I collected jars of my urine not as an experiment, but out of fear of the supernatural, of the unknown, of the void below my bed. I only bring this up as proof that art making comes out of the mundane. We just elevate our life cycles to give ourselves purpose. “Night Moves #1” Purple cabbage brine on cheese cloth with PH test strips: urine, saliva, water, red raspberry tea with gauche on gelatin strip.
I wonder if the dimples above my tail bone are as good at selling fruit juice as the ones above the curve of my mouth. “Sudden Formations, Slow Deteriorations” Found wood, rice paper wrapper, sourdough starter.
Every morning I look at my stomach and think about how much work I put my body through each night. How much movement goes undetected or detected depending on the strength of my acid and enzymes? Here’s to routine and regularity.
A stranger told me it looked like New York City on a table top so now thats what I call her.
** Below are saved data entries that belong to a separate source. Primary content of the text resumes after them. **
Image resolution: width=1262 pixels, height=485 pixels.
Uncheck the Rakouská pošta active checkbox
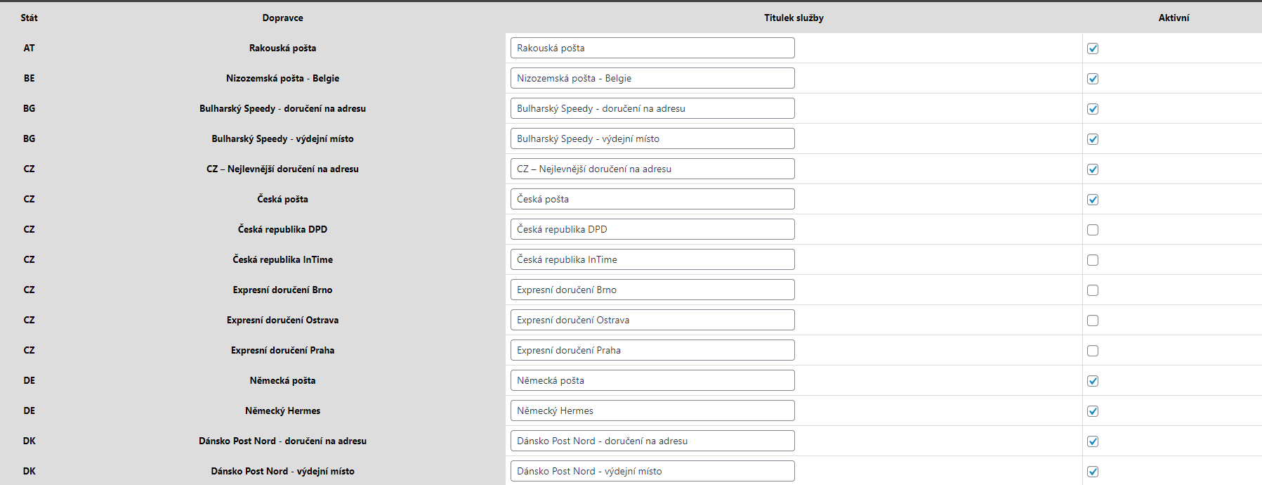(1093, 49)

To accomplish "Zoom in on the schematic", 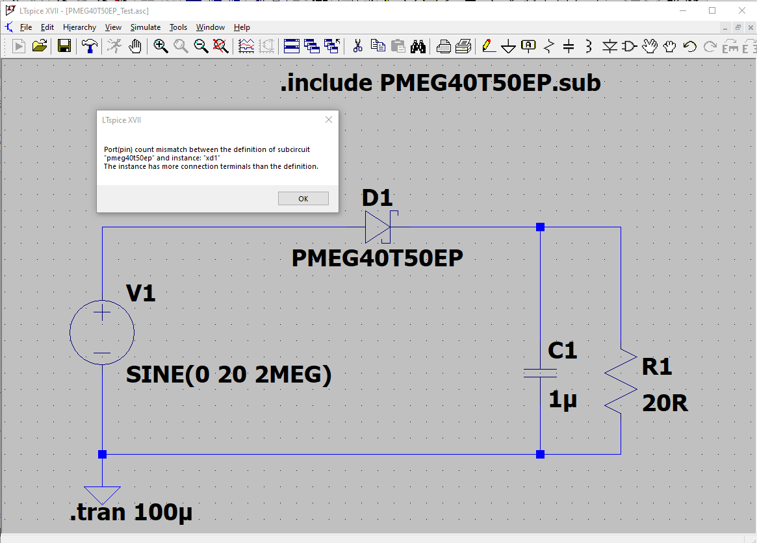I will click(160, 46).
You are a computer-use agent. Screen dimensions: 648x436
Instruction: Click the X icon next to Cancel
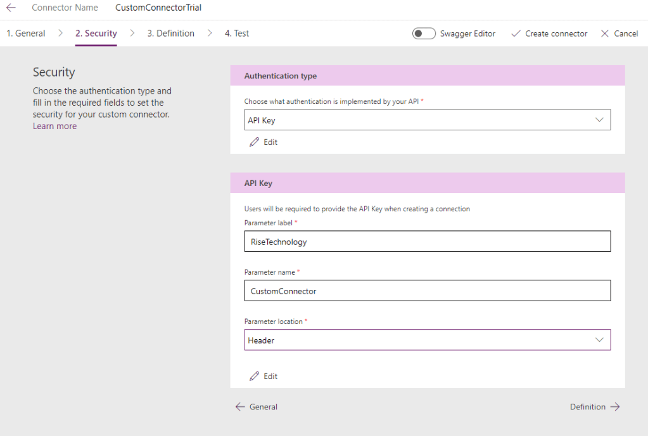click(605, 34)
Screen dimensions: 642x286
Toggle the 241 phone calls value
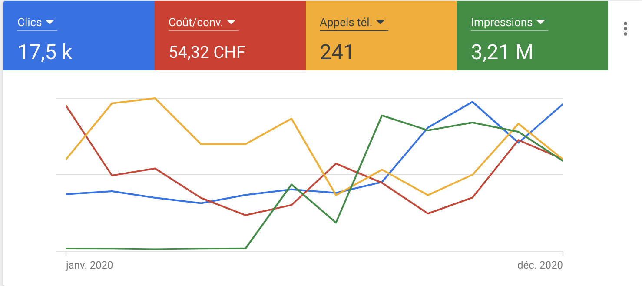pos(336,52)
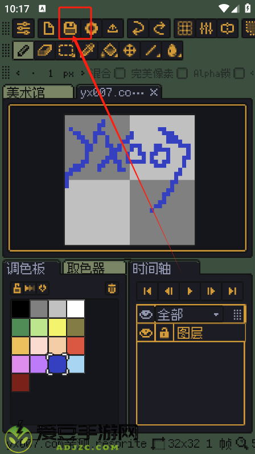Create a new file with document icon
The image size is (255, 454).
click(x=48, y=29)
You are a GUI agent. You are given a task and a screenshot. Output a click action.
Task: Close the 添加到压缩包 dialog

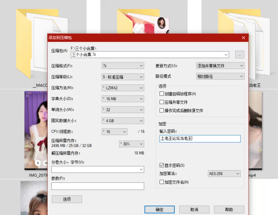point(244,38)
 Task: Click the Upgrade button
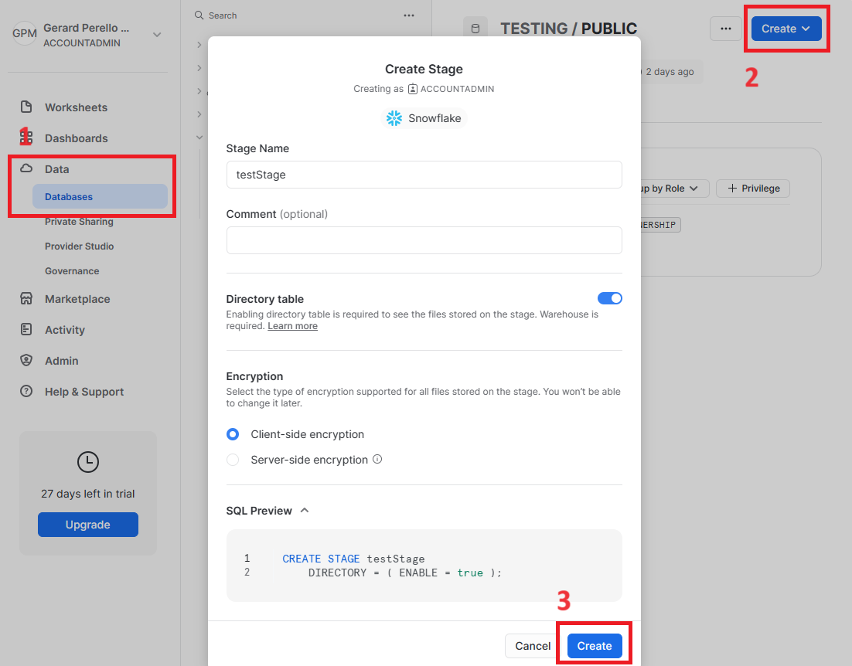[x=87, y=524]
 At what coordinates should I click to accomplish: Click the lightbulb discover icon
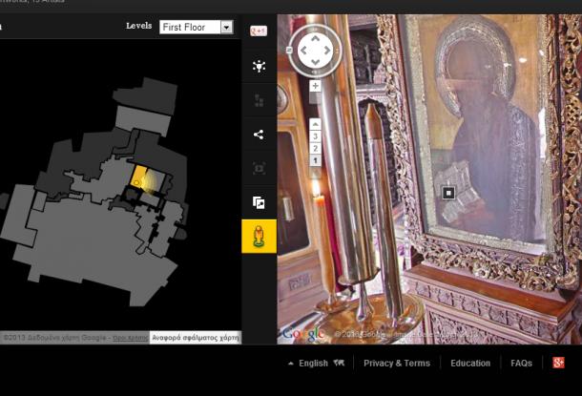[x=259, y=66]
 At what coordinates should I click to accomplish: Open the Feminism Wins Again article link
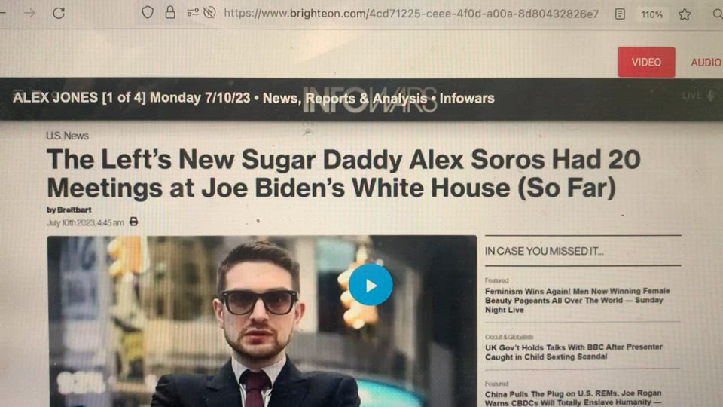tap(577, 301)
I struggle with naming my work so I send gratitude to those that do it for me.
This sums up my practice. Sometimes its spritual or edible, but mostly its just practical.
Installation and final evening.
Sometimes work changes spontaneously to fit the unknown like the hooks that pierce and change your beliefs about time and space or being vulnerable in these delicately powerful human forms.
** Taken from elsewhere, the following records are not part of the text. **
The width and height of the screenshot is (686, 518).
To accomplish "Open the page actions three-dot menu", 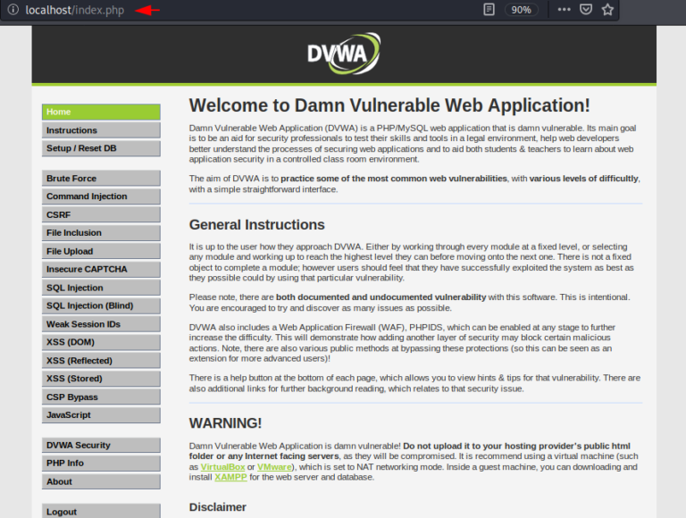I will (564, 10).
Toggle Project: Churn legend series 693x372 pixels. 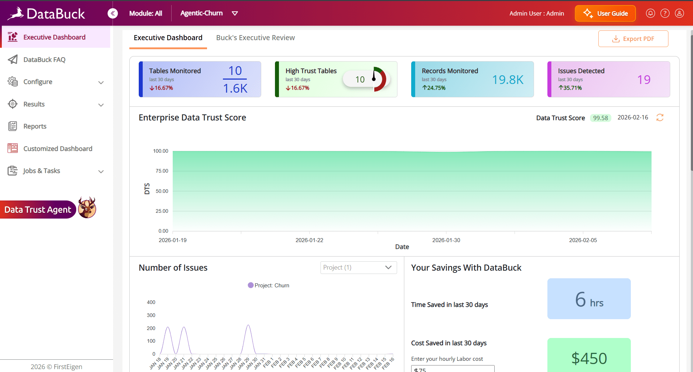[268, 285]
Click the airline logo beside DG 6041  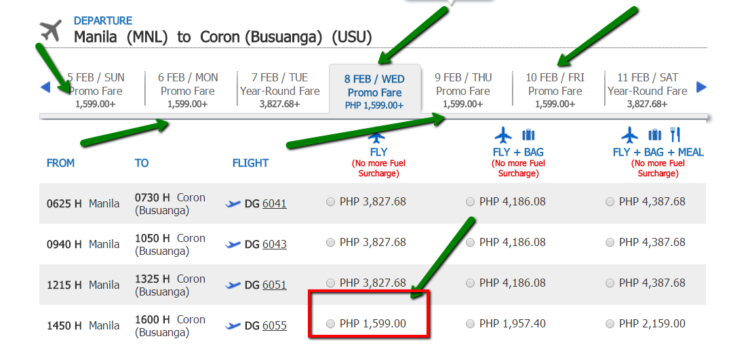tap(233, 203)
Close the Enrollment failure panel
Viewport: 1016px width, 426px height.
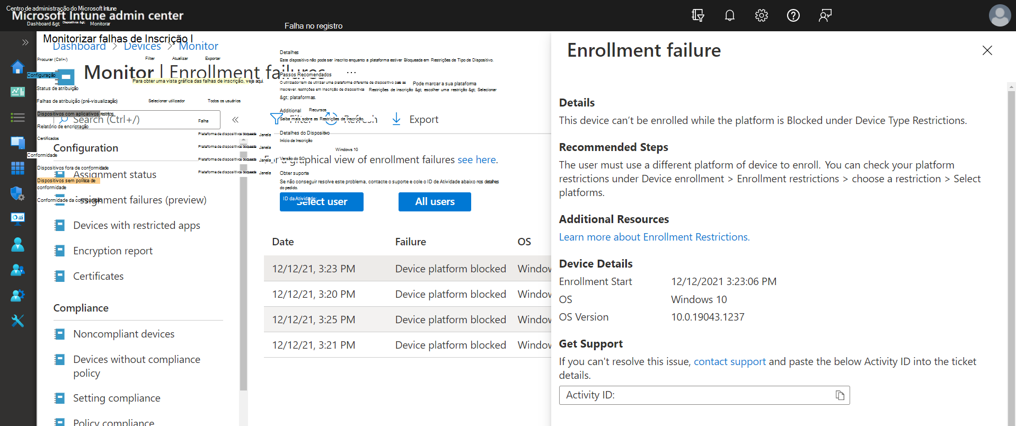click(x=987, y=50)
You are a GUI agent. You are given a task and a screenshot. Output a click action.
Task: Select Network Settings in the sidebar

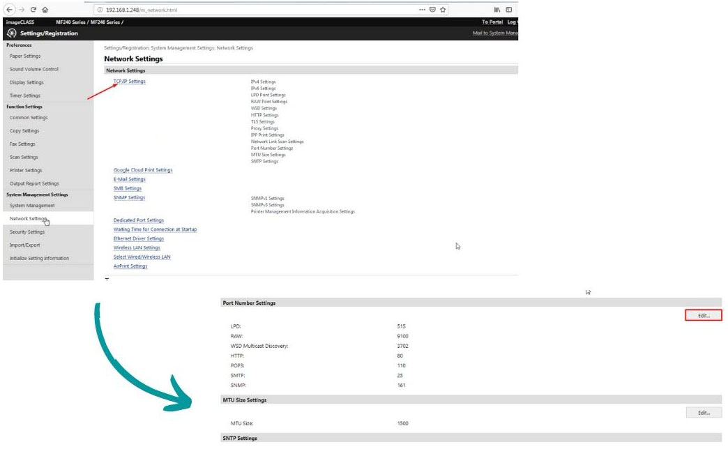(28, 219)
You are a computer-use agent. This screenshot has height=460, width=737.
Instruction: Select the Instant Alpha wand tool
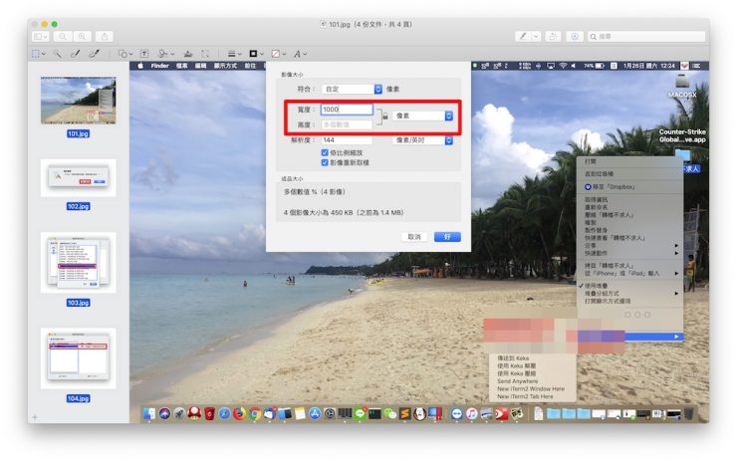coord(58,54)
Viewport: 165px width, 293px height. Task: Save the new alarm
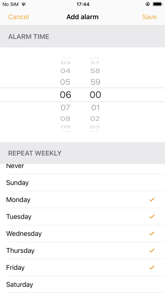(x=149, y=17)
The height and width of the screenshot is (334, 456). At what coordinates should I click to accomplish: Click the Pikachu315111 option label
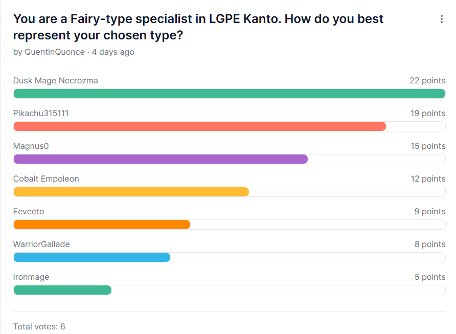pos(41,113)
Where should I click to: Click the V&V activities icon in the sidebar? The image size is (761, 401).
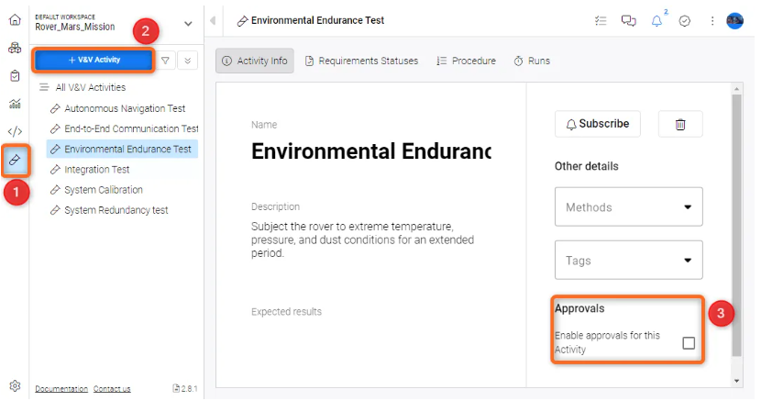[x=15, y=160]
Details remind me that I mostly work crouching. Once I stand up and stretch my body remembers my stomach is empty.
Sometimes I find I enjoy documentation of my work better than seeing it in the flesh because I get to continue to change and manipulate how it is viewed. Cropped here the focal point becomes texture on texture.
I learned about objects through chairs in old books about the history of art. I forgot all the names and dates, but someone told me recently about wanting to recreate a piece about a shared meal, but with human interaction. The chairs faced each other. Here I just face the chairs and you can too.
Thank you to the Fumbally for hosting me. Thank you for creating a space that bursts with inspiration and vibrancy. Filled with piquant smells, vegetal tastes and ever expanding/multiplying organisms. I am now filled with motivation to go home and build these spaces and sensations of regeneration and continuous growth within my own community. As soon as I entered the Stables I recognized myself and felt like I had returned to something I knew. While I am not longer in Dublin, I still feel full of its warmth. I feel that I will never starve. I may be separated by a terra-liquid of land and sea, by a digital mass of distance, but you still feed me and I have only love in return. From one little fruit fly to all the rest. We are all just looking for something sweet and sour at the same dang time.